[Records from a data collection]
──────

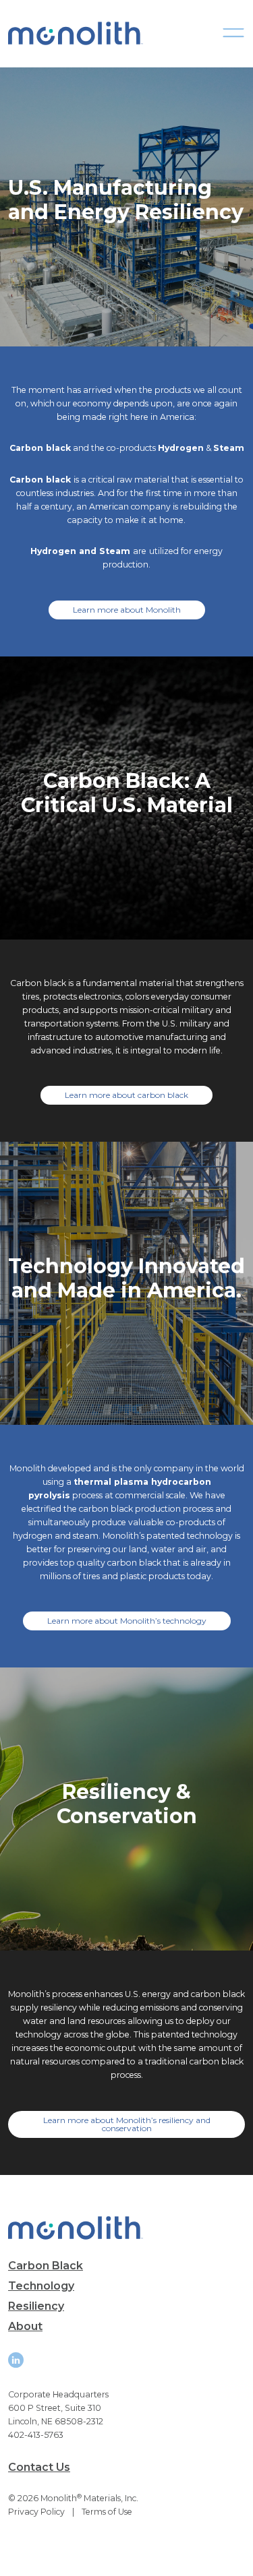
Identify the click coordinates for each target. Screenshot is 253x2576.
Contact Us (39, 2467)
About (25, 2326)
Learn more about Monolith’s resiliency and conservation (126, 2124)
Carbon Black (45, 2265)
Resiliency (36, 2306)
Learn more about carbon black (126, 1095)
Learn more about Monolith (127, 610)
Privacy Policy (36, 2512)
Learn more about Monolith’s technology (126, 1621)
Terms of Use (107, 2512)
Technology (41, 2285)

──────

** AIM OF THE TASK **
Find the line that contains "Resiliency (36, 2306)". Copy it and every line after it to the end of the records, exactly, and nothing more.

** OUTPUT OF THE EXERCISE **
Resiliency (36, 2306)
Learn more about carbon black (126, 1095)
Learn more about Monolith (127, 610)
Privacy Policy (36, 2512)
Learn more about Monolith’s technology (126, 1621)
Terms of Use (107, 2512)
Technology (41, 2285)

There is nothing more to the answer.